Ces dernières semaines c’est, à l’inverse, le risque d’inondation qui était craint (niveau d’eau de 17,54 mètres le 21 mai 2023).
La brèche du 6 juin dans le barrage de Kakhovka pourrait conduire à moyen terme à l’impossibilité d’approvisionner en eau les systèmes de refroidissement de la centrale. L’AIEA indique ce 6 juin dans un communiqué, que, selon son personnel sur place, la baisse du niveau d’eau dans le réservoir de Kakhovka est de 5 centimètres par heure et que le niveau d’eau était de 16,4 mètres à 8 heures ce matin. On peut donc en déduire que, si la baisse du niveau se poursuit au rythme actuel, il ne sera plus possible d’alimenter le système dans 3 jours. Il faudra alors mettre en œuvre des solutions de secours pour garantir un apport d’eau. À court terme, la centrale nucléaire essaie de pomper le maximum d’eau pour alimenter les canaux de refroidissement et systèmes connexes et a stoppé la consommation d’eau pour des usages non essentiels.

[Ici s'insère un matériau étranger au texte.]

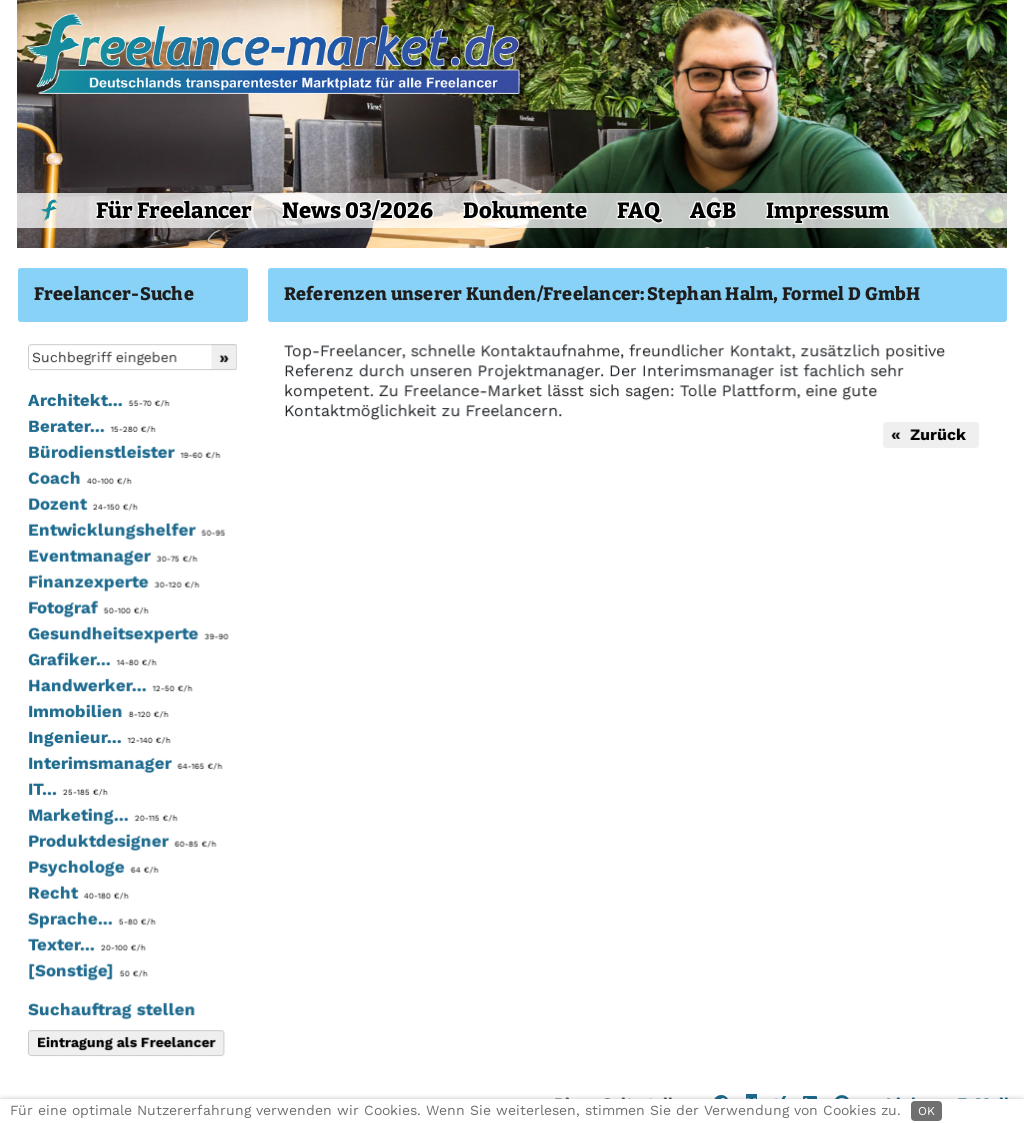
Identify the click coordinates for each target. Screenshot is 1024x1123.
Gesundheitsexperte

L’AIEA indique que de l’eau est disponible dans le grand bassin de refroidissement situé à côté de la centrale et dont le niveau d’eau est maintenu, par conception, au-dessus de celui du réservoir. Il pourrait fournir des capacités de refroidissement pendant quelques mois (estimation que l’AIEA tente de confirmer). L’AIEA note : «il est donc vital que ce bassin de refroidissement reste intact. Rien ne doit être fait pour potentiellement porter atteinte à son intégrité».
En cas d’impossibilité totale de refroidissement des réacteurs, la fusion du cœur du réacteur arrêté le plus tardivement pourrait intervenir au bout d’une dizaine de jours.
La poursuite du conflit rogne en permanence les marges de sûreté et augmente les risques d’accident grave. Malgré les efforts déployés depuis des mois par son directeur général, l’AIEA n’est pas parvenue à obtenir la «sanctuarisation» de la centrale de Zaporijia. Ce constat d’impuissance, et le fait qu’aucune centrale nucléaire n’est conçue pour fonctionner avec un niveau de sûreté acceptable en temps de guerre, devraient conduire l’ensemble des pays à revoir les évaluations de sûreté des installations nucléaires et à reconsidérer les politiques de développement de l’énergie nucléaire.